Sometimes the prosecutor will consent to granting bail. The court will still make the ultimate decision as to whether or not to grant bail.
If the prosecutor consents to granting bail, it generally increases the chances of the court granting bail too.
The accused person’s lawyer will then give submissions to the court as to why bail should be granted.
Here, the aim is to outline to the court why bail should be granted with evidence to back up everything that is said by the lawyer for the accused person.
Each of the court’s bail concerns should be addressed by the accused persons’ lawyer to the court so that the court can have enough confidence in granting bail.
Once all of the submissions and material have been considered, the court will make a bail determination to either grant or refuse bail.
The former Attorney General, Brad Hazzard was reported expressing his concerns, “there is no greater concern for the community than alleged offenders on serious offences still walking free around the community”.
If enough evidence can be produced to show why there is no unacceptable risk in releasing the accused person on sensible bail conditions, then bail is more likely to be granted by a court.
Under the new Bail Laws in NSW, to be granted bail by the court, the following 2 tests must first be satisfied:
- First, if your charge is a “show cause offence”, you must show the court why your continued detention is not justified; and
- Secondly, for all charges, (unless the charge is a “right to release offence”), the court is satisfied that if you’re released on bail, there will be no “unacceptable risk”.
Bail Act
The Bail Act 2013 is the main legislation governing and allowing NSW Court the discretion to grant bail to people who’re accused of serious crimes.
The Bail Act 2013 NSW is complex but also straight forward once familiar with it.
As outlined earlier in this article, in order to convince the court to grant bail in a bail application, an accused person must pass the bail act ‘show cause’ test, and then the bail act 2013 ‘unacceptable risk’ test.
In order to pass both tests to get bail, the accused person should address the court on the section 18 Bail Act factors, outlined earlier in this article.
In summary, those factors are considered in assessing the bail concerns in determining firstly whether continued detention is unjustified (first test), and secondly whether there is an unacceptable risk (second test).
The court will only grant bail if it agrees that continued detention is not justified, and then determines that there is no unacceptable risk after assessing all bail concerns (by considering the s18 factors).

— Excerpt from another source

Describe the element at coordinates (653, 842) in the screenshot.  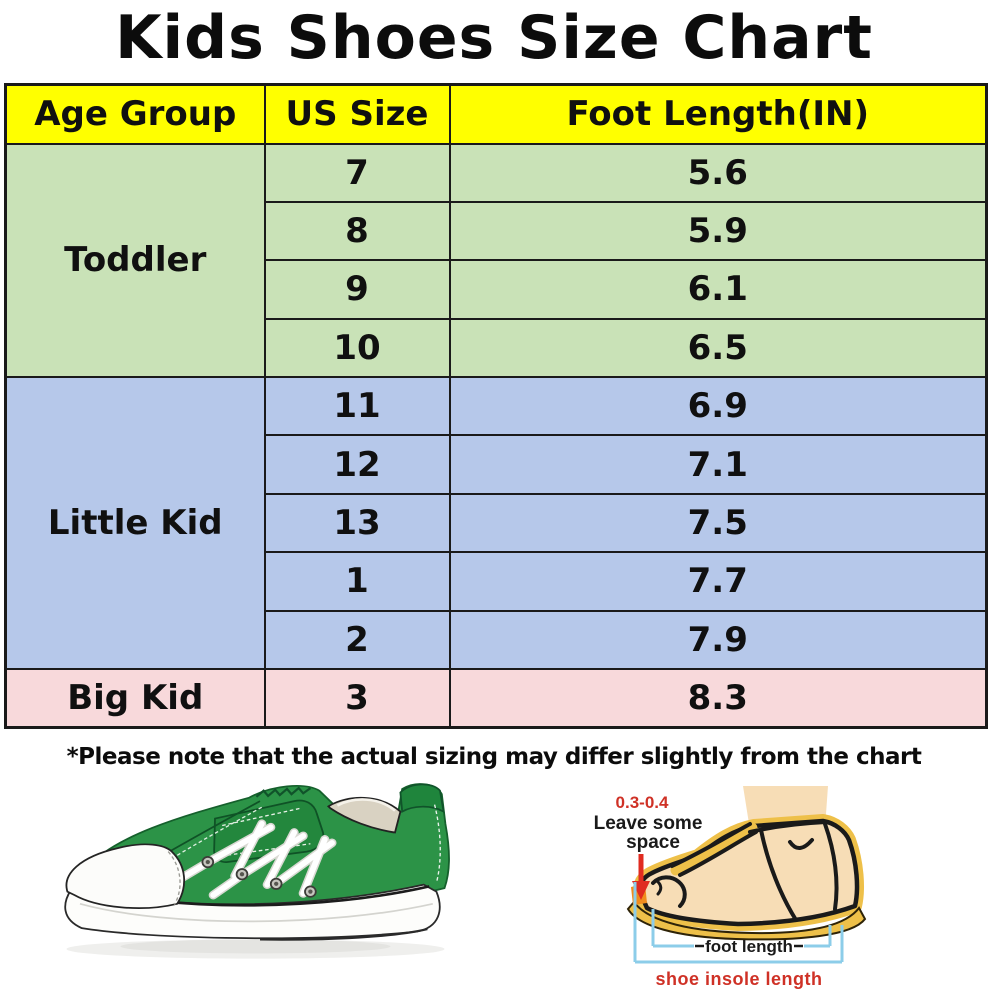
I see `leave-space-label-line2: space` at that location.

Case Study of Bail Application: Bail Application Example
The case of R v Melmeth [2015] NSWSC 1762 is an example of a Bail Act 2013 Show Cause Offence situation whereby cause was shown, and bail granted.
This case study of a bail application example involved a 30-year-old female, Ms Melmeth, who was charged with Intent to Cause Grievous Bodily Harm and Detain in Company. She had been held in custody 6 months prior to making a Bail Application.

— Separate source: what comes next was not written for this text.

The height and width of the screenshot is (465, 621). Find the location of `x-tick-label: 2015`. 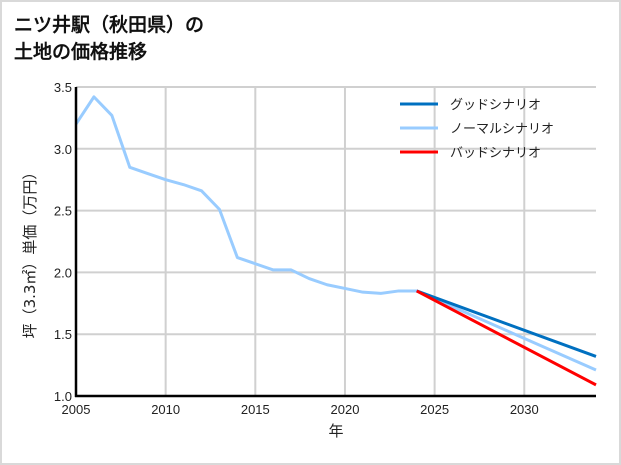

Due to the nature of the offence, Ms Melmeth was required to show cause as to why being held in custody was not justified.
On an application for bail, the following evidence was introduced to the court:
- Evidence of her serious ill health: Ms Melmeth has Type 1 Diabetes and during the course of 6 months in custody, there were no attempts made to treat her condition. Dr’s letters were relied upon to show the seriousness of her illness, however she provided evidence that she experienced blurred vision, slurred speech, dizziness and serious physical symptoms on a daily basis. The argument was that the treatment she required could not be adequately addressed in prison and was causing a serious decline in her health.
- Stringent bail conditions: Strict bail conditions were proposed to be placed upon her. Some of those included, daily reporting, to live with her father, a strict curfew, not to drink or take drugs, be subject to regular drug and alcohol testing and not to associate with the co-accused or victim.
The above matters were enough to satisfy the ‘show cause’ requirement, and Ms Melmeth was granted bail by the court.